Multilingual Dynamics of Medieval Flanders

Home

This project, which was carried out between December 1, 2018, and February 1, 2023, breaks new ground by systematically correcting the traditional, monolingual view on Flemish literature in the late Middle Ages. Seeking to do justice to the medieval cultural reality in this area, it was the first large-scale investigation devoted to the literary culture of Flanders, ca 1200 – ca 1500, from a multilingual perspective.

How did the three most important literary languages that co-existed in medieval Flanders, Latin, French and Dutch, function and interact?

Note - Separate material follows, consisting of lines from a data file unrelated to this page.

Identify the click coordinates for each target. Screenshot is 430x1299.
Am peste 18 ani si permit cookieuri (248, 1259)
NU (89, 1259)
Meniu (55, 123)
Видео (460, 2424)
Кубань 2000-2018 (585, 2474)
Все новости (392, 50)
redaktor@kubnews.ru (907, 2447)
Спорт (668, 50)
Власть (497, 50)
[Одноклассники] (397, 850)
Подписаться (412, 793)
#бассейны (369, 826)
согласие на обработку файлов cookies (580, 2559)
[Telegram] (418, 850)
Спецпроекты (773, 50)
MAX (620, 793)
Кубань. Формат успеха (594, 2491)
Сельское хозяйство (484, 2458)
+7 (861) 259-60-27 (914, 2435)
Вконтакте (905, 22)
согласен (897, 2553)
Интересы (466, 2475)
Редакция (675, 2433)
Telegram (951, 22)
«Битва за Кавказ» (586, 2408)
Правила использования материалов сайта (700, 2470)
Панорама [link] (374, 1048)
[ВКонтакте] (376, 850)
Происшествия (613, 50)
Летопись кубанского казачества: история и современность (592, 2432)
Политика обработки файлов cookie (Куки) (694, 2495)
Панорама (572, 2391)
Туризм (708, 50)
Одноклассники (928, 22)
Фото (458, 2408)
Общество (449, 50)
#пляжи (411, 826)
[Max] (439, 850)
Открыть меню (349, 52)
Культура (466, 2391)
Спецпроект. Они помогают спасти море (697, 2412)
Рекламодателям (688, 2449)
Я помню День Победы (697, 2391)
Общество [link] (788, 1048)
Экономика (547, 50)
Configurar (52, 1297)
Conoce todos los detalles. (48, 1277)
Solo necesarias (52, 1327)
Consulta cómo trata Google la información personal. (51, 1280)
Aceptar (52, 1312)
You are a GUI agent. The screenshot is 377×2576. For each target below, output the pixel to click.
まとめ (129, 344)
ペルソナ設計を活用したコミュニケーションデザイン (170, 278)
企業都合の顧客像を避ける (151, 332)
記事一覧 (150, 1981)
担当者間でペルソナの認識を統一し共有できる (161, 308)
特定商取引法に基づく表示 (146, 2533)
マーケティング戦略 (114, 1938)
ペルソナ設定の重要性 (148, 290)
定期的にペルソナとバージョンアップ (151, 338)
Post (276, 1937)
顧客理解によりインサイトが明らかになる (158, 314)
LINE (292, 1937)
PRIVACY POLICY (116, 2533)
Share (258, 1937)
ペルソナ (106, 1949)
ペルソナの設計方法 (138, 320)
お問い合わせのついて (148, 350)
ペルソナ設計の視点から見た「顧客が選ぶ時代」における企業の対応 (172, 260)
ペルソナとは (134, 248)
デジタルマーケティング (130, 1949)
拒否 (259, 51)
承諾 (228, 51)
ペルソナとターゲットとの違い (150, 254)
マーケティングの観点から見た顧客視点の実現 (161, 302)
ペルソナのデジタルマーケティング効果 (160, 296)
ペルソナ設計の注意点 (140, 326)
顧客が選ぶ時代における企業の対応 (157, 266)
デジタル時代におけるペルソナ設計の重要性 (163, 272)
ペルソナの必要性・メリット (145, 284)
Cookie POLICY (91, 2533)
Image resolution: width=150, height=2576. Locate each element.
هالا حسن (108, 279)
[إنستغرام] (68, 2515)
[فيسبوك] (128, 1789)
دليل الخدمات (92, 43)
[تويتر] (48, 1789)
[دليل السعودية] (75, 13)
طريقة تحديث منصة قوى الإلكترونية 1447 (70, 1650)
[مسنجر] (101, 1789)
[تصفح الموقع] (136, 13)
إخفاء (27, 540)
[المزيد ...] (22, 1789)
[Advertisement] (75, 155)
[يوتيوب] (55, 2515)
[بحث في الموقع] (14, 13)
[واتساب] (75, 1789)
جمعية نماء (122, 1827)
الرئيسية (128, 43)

To tackle this central research question, the researchers used both Dutch, French and Latin texts that were written in medieval Flanders and that were read in that region, and manuscripts, the hand-written books containing Dutch, French and Latin texts that scribes copied in that region and that circulated there. Their research drew on a combination of five theoretical perspectives, derived from literary history, sociolinguistics, institutional studies, translation studies, and the history of the book. Using a broad definition of literature, the researchers’ evidence consists of monolingual and multilingual texts, single-text manuscripts (mainly monolingual) and multi-text manuscripts (mono- or multilingual).

This project crossed disciplinary boundaries, because the topic cannot be studied within the framework of the national philologies. Moving beyond the biases of monolingual approaches to literary history, this research revealed the multi-faceted, complex and dynamic character of the multilingual literary culture of medieval Flanders. It provided the groundwork for a reassessment of the development of Dutch literature in the medieval Low Countries.